若年期の精神疾患は早期に対応することが大切

膵臓がうまく働かなければ糖尿病に、心臓が機能を失えば心不全や心筋梗塞に至るように、脳が機能不全に陥ると精神疾患として現れることがあります。ただし、内臓の病気は中年以降に増加する傾向があるのに対し、精神疾患は10代の若年期から急増し始めます。これは他の身体疾患とは異なる特徴であり、看護師としても意識しておくべき重要な点です。

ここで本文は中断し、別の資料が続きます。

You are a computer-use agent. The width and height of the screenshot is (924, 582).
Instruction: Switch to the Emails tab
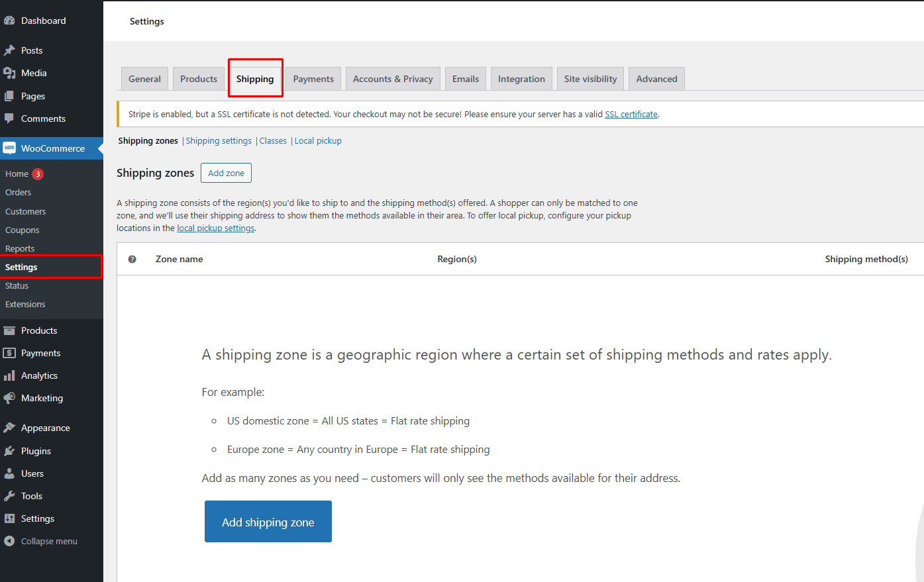coord(465,78)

思春期は対人関係の葛藤や進路への不安、家庭内の緊張感など、あらゆる悩みが交錯する繊細な時期ですが、こうした悩みのすべてを「思春期特有のもの」と片付けてはいけません。その中には脳の働きに起因する機能不全が隠れている場合もあるからです。親や周囲の大人から「思春期だから仕方ない」と片づけられてしまうと必要な支援が遅れてしまいます。できるだけ早くその兆しに気づき、適切な治療やサポートを行うことが病気の進行を防ぎ、早い回復につながるので、隠れているものがないか、注意深く観察するようにしてください。治療に時間がかかることもありますが、あきらめずに丁寧に関わることで、徐々に症状が落ち着いてくるケースも少なくありません。
子どもや保護者に寄り添いながらも、早期に適切な支援につなげられるように意識して接することが大切です。「看護師=気軽に相談できる存在」として認められるように、信頼関係を積み重ねていきましょう。